Le New York Philharmonic est en pleine tournée européenne en ce moment et a pu poser ses valises deux jours à Paris pour se dégourdir les archets dans la grande salle de la Philharmonie. Après un programme lyrique avec la célèbre mezzo-soprano Joyce DiDonato le samedi 25 avril, le programme du lendemain était consacré aux possibilités narratives et dansantes de l’orchestre. Un programme à programme en quelque sorte. Et idéal pour un dimanche après-midi.

Alan Gilbert © Chris Lee
Alan Gilbert
© Chris Lee
Le concert (spectacle ?) a débuté avec Pétrouchka d’Igor Stravinsky. Alan Gilbert, arc-bouté devant l’orchestre, sans baguette, nous a fait comprendre avec ses gestes tantôt secs et précis tantôt nobles et sentimentaux, pourquoi les orchestres américains sont si à l’aise dans ce répertoire.

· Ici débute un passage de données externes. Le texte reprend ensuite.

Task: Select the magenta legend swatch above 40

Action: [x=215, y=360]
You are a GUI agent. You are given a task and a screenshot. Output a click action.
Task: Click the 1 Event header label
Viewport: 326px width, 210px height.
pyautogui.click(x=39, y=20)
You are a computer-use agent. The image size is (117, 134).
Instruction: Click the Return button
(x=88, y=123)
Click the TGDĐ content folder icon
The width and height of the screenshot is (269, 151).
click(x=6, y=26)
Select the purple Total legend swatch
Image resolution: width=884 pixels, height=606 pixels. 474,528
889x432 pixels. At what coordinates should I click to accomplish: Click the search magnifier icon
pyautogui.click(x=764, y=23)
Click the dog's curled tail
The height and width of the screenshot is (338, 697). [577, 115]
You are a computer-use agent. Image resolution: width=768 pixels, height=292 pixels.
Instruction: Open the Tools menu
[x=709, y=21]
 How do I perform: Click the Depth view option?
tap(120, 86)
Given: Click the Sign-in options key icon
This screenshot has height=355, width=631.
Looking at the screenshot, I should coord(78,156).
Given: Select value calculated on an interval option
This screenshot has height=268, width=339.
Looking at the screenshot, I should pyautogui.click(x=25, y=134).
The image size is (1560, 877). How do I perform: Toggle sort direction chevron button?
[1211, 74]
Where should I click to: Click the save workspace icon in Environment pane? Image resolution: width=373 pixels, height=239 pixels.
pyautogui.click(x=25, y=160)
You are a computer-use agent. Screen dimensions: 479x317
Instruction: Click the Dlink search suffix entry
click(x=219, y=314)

Après tout, l’enregistrement de référence reste celui de Pierre Boulez avec l’Orchestre de Cleveland. Il s’agit d’une fresque en plusieurs tableaux décrivant les jeux de rivalités entre deux poupées (Petroushka et un Maure) pour l’affection d’une poupée ballerine, et il y avait dans la perfection technique de cette interprétation l’âpreté d’un conte russe mêlée au spectaculaire d’un film américain. Raconter sans le support des images est toujours un défi, ici parfaitement relevé. La partition a été lue avec l’exacte dose d’humour, de sensationnel et d’intelligence que nous attendons du NYP : les enchaînements entre les tableaux, les contrastes de nuances, les prises de risques dans les tempos ont contribué à restituer avec fidélité cette atmosphère tendue de drame amoureux sur fond de foire de mardi gras.

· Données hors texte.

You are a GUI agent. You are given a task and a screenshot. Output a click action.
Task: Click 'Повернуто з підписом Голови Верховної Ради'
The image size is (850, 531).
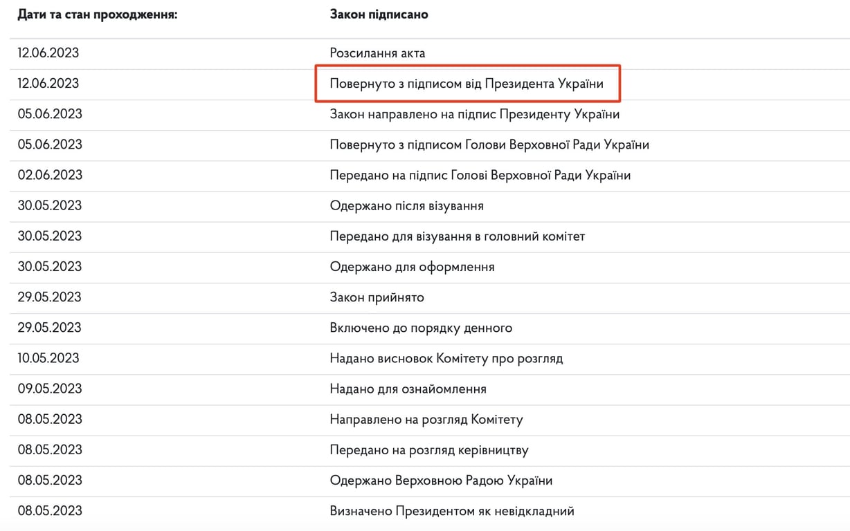coord(489,145)
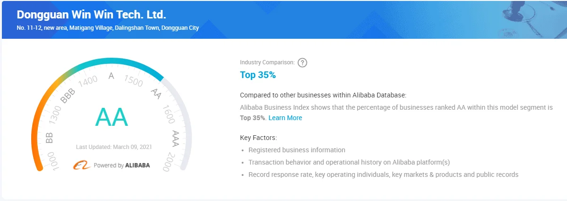This screenshot has width=567, height=201.
Task: Click the gray section of the gauge arc
Action: click(187, 128)
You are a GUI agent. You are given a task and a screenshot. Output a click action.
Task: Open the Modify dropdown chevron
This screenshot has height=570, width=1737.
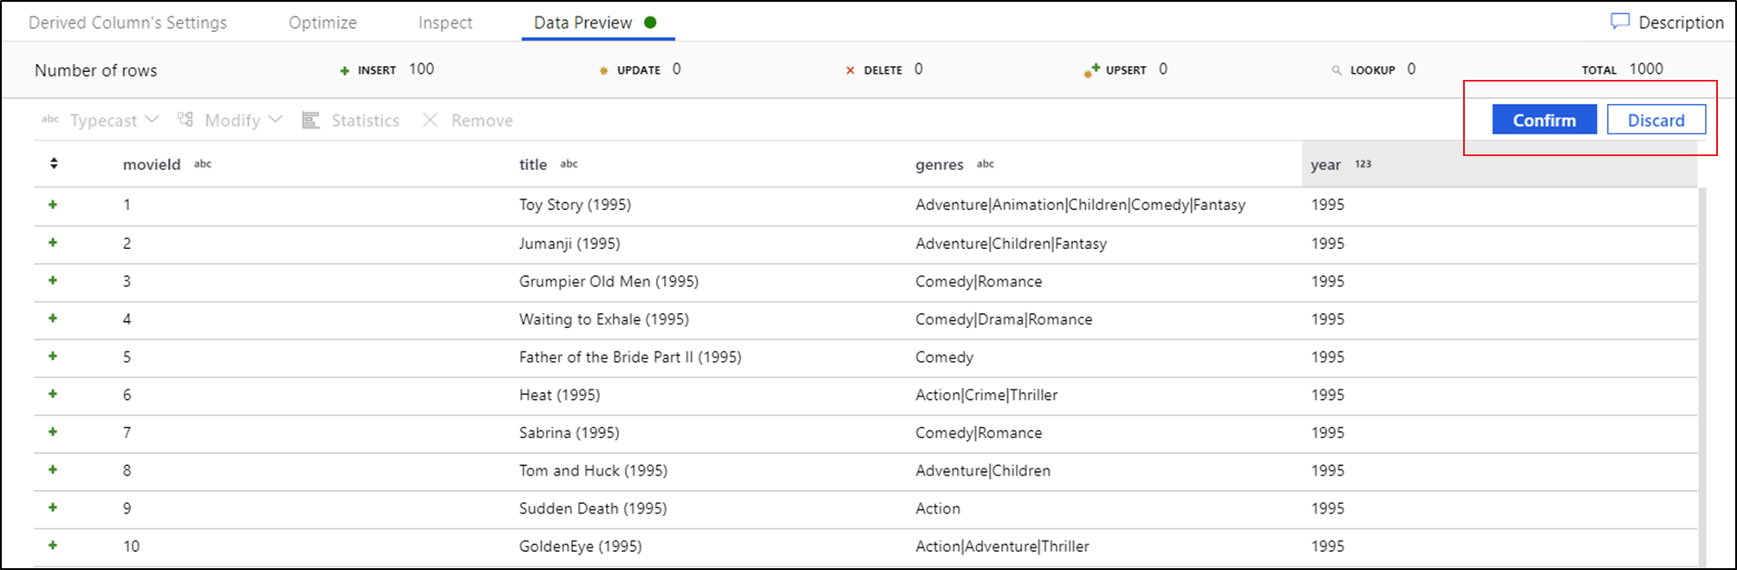[276, 120]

Le Debussy de Jeux, poème dansé, a reçu un traitement similaire, ce qui est peut-être un peu dommage. Ce simple tableau tout en dérobades et danses amoureuses de trois jeunes gens cherchant une balle de tennis dans un parc au crépuscule aurait pu supporter un peu plus de mystère et de non-dit. Les excès quasi ravéliens des moments d’éclats, bien que plaisants et hédonistes, n’ont pas apporté le contre-balancement que nous aurions pu attendre après les clameurs rauques de la foire de Petrouchka. Évidemment, il y a aussi à considérer le fait qu’après tout, sans danseurs sur scène, l’orchestre a bien le droit de se réapproprier le texte, et cette compensation était somme toute adéquate.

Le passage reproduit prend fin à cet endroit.